■ **Document extract**:
IV. Substantiating the Rabbinical View
For these reasons, I believe the traditional interpretation is most compelling, even on the level of peshat (simple reading).
The woman in question was already an "arusah", betrothed, in her father's house, and when the man married her he discovered she was not a virgin. This created grounds for suspicion, and perhaps an investigation ensued.
It was subsequently determined, through the testimony of two witnesses, that she had been intimate with another man during the period of time when she was already legally wedded to her husband but was still living at home - i.e., that she had committed a despicable act in Israel, to behave immorally in the house of her father. And it was this fact, and not the claim of the husband per se, that causes her to receive capital punishment.
In fact, the term "liznot bet aviha", which we have translated "to act immorally in the house of her father), is reminiscent of the description of Tamar's behavior when her pregnancy is discovered.
As you may recall, the Book of Genesis recounts that Yehuda's son Er married Tamar, but died without children. In keeping with ancient custom of levirate marriage, Er's brother Onan married Tamar after his brother's death; however, he too died without any children. Tamar was promised as a wife to the third brother, Shelah, who would naturally assume the obligation to marry his childless brother's widow just as Onan did. Yehuda, though, fearing for the life of his youngest son, delays the union as long as he possibly can.
After a while, Tamar, living in her father's house awaiting another levirate marriage, becomes impatient and decides to take matters into her own hands. Her father-in-law, Yehuda, is in town, just now recovering emotionally from the recent death of his wife. (Keep in mind that before the giving of the Torah, the custom of levirate marriage was not restricted to brothers of the deceased husband; the husband's father could also stand in.)
Tamar disguises herself as a prostitute and waits by the roadside. Not recognizing her as his daughter-in-law, Yehuda propositions her and she accepts. Tamar, now pregnant from her secret encounter with Yehuda, returns to her father's home to bide her time. As her pregnancy progresses, it becomes noticeable to others and they inform Yehuda as follows:
"...Behold, your daughter-in-law Tamar acted immorally (zantah), and now she is pregnant as a result of her indiscretions (zenunim)."
(A more precise rendition of "zantah", "liznot", etc., would probably be "to stray", but it is quite often used in a sexual context so I am taking liberty with the translation to fit the context more smoothly.)
Because of the institution of levirate marriage, Tamar was already considered "betrothed" and was expected to remain faithful to her intended husband for as long as was necessary. She was accused of committing the legal equivalent of adultery in her father's house. And here too, the death penalty was recommended only until it was discovered that her affair was with Yehudah himself, making the union a fulfillment, rather than a violation, of her obligation.
Indeed, from this story it is obvious that premarital relations are not a death penalty offense in the Torah's eyes. If they were, then the fact that Tamar wound up with Yehuda should not have been a mitigating factor - after all, the bottom line is that they were not married at the time of their encounter, and they had relations and conceived children out of wedlock!
This proves, contra Sam Harris, that premarital intercourse is not, in and of itself, treated as a capital offense in the Bible. The presumed guilt of Tamar and her initial condemnation were based on her status as a "married woman in her father's house" who committed adultery, and had nothing to do with promiscuity per se. The same goes for the newly married woman in Deuteronomy.

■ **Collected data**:
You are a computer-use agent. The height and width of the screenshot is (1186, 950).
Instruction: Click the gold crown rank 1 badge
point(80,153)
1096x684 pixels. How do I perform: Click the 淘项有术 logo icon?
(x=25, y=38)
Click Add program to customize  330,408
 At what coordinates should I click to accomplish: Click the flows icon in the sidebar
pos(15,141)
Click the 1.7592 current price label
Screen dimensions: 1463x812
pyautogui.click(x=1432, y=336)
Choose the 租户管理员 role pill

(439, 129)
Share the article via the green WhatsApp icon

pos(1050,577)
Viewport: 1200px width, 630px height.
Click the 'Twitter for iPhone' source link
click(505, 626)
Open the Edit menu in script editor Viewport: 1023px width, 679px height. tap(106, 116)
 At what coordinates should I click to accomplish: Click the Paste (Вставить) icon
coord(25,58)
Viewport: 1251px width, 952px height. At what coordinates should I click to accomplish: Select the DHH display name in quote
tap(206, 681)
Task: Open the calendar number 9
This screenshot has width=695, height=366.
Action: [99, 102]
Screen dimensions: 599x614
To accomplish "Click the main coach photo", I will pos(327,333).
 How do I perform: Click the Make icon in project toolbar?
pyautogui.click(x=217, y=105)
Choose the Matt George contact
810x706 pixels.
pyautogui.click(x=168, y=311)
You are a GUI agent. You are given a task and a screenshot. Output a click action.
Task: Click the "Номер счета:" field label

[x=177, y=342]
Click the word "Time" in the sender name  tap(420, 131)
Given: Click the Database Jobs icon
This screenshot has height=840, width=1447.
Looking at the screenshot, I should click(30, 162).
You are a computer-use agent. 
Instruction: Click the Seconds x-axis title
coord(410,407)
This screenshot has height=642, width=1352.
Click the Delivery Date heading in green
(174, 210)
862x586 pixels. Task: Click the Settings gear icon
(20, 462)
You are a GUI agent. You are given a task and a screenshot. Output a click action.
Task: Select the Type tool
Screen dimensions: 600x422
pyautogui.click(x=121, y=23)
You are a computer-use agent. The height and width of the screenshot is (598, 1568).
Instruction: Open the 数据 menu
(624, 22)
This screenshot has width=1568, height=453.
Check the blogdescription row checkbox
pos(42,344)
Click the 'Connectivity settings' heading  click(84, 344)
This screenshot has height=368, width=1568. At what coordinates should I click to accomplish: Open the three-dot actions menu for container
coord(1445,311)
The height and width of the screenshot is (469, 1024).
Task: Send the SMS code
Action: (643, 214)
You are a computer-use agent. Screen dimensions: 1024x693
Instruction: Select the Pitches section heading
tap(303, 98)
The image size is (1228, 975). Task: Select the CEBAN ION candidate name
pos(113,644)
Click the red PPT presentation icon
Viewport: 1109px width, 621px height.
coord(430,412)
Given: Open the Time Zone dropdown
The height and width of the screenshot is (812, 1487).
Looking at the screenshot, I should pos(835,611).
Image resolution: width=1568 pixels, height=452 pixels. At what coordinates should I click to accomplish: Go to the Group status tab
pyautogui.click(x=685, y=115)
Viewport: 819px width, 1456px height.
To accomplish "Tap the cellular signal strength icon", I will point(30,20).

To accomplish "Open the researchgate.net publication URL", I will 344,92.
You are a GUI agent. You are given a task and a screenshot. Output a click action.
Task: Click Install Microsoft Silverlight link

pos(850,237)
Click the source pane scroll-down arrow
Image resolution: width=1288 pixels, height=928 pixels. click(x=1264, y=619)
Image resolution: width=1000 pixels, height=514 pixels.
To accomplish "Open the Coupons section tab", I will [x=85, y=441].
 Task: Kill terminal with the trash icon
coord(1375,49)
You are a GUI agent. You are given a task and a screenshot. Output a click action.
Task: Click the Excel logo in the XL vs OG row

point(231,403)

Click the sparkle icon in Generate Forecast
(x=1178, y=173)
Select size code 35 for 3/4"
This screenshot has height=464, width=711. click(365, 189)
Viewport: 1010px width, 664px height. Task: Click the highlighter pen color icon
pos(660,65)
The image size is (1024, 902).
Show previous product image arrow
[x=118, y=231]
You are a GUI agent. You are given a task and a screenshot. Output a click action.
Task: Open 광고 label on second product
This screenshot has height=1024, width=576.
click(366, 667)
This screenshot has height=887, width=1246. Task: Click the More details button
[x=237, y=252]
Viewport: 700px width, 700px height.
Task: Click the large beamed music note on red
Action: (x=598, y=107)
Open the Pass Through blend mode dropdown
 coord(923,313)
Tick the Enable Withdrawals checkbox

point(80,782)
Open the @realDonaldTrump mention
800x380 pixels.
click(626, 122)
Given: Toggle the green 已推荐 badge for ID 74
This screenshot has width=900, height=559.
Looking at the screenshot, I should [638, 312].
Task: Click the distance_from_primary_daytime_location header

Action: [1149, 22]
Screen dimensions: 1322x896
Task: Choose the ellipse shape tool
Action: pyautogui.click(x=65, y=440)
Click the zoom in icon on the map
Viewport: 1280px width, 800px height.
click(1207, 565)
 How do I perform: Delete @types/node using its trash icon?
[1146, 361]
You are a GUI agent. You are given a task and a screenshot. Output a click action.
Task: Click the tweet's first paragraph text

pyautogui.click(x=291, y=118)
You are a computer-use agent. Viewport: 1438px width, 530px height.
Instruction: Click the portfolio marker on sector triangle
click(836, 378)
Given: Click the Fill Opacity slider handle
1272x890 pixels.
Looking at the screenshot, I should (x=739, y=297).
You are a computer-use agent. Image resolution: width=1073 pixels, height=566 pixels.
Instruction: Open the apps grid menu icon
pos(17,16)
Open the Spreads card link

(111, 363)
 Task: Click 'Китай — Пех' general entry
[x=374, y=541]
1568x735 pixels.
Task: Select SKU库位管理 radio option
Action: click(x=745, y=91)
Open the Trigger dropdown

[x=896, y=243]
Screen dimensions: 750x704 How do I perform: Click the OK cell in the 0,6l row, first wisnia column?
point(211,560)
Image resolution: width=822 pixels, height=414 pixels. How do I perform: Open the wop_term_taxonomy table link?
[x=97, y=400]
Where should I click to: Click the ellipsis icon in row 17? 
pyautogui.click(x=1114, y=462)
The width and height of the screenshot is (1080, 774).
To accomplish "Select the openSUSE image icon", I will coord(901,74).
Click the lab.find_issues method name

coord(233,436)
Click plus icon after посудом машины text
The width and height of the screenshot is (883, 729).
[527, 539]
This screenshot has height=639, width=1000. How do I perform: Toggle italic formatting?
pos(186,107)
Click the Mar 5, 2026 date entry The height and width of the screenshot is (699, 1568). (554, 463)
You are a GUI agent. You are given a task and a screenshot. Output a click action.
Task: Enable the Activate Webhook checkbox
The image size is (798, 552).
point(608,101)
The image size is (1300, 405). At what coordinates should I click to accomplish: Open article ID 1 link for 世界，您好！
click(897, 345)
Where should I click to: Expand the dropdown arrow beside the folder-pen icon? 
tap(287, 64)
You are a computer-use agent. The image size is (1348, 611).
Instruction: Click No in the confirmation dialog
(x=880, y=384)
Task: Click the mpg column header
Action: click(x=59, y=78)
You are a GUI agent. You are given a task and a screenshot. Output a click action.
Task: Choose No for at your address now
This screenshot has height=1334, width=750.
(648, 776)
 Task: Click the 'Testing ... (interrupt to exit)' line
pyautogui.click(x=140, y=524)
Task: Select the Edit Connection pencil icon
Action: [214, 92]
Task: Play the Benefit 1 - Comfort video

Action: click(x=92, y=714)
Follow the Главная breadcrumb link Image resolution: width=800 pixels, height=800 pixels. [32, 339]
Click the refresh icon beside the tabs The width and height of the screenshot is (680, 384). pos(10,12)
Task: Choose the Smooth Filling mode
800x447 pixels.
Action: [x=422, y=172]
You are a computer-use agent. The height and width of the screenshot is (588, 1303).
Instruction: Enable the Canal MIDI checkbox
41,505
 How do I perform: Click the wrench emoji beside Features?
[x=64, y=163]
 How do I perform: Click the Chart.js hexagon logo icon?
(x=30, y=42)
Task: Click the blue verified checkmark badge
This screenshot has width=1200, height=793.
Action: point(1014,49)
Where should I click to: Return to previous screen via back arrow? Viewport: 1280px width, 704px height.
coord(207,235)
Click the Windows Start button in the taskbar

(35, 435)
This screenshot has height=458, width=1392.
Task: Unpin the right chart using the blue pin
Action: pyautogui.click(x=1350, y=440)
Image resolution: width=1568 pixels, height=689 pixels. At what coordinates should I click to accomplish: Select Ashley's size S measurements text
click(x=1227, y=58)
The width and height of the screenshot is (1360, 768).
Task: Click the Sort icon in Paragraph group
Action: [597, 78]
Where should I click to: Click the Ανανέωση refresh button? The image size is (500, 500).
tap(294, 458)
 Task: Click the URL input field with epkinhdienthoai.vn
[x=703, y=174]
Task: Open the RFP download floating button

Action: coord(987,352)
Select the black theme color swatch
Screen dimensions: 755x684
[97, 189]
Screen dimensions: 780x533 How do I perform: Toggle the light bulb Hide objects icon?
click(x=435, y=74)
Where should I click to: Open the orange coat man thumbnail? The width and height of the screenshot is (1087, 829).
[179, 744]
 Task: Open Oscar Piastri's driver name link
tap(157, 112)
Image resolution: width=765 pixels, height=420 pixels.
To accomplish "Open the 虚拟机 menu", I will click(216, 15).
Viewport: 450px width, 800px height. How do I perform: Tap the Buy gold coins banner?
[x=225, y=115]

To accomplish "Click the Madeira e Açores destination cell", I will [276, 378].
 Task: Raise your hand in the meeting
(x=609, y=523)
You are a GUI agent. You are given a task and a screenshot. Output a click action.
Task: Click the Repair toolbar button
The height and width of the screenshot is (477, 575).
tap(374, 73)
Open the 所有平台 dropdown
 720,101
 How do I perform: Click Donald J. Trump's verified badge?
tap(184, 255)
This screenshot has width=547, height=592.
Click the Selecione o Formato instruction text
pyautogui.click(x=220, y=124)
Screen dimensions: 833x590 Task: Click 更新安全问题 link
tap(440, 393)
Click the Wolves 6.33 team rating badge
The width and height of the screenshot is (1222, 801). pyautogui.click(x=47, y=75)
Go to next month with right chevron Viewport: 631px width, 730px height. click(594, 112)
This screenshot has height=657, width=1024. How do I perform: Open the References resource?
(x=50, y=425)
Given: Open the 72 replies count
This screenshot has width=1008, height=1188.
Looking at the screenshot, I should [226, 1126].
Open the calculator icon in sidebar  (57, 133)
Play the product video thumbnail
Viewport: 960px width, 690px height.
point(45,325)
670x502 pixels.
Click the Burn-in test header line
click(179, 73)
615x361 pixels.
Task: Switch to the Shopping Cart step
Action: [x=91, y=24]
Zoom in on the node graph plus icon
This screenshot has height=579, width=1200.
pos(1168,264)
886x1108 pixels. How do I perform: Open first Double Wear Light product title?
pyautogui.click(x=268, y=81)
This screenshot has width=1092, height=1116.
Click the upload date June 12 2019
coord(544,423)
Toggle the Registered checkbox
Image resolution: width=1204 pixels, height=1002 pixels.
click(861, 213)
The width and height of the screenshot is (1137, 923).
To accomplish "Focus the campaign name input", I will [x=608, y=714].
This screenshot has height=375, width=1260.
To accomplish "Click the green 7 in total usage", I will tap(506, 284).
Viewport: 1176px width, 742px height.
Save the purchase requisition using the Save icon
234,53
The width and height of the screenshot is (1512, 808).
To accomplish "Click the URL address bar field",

■ **List of tasks**:
1. From the passage on the rabbinical view, copy the words beginning at "IV. Substantiating the" and ending after "receive capital punishment.".
2. Answer these questions using the passage on the rabbinical view:
(a) Whom did Yehuda's son Er marry?
(b) Through the testimony of how many witnesses was it determined that the betrothed woman had been intimate with another man?
(c) What does the writer say a more precise rendition of "zantah" would probably be?

■ **Responses by task**:
1.
IV. Substantiating the Rabbinical View
For these reasons, I believe the traditional interpretation is most compelling, even on the level of peshat (simple reading).
The woman in question was already an "arusah", betrothed, in her father's house, and when the man married her he discovered she was not a virgin. This created grounds for suspicion, and perhaps an investigation ensued.
It was subsequently determined, through the testimony of two witnesses, that she had been intimate with another man during the period of time when she was already legally wedded to her husband but was still living at home - i.e., that she had committed a despicable act in Israel, to behave immorally in the house of her father. And it was this fact, and not the claim of the husband per se, that causes her to receive capital punishment.

2.
(a) Tamar
(b) Two
(c) "To stray"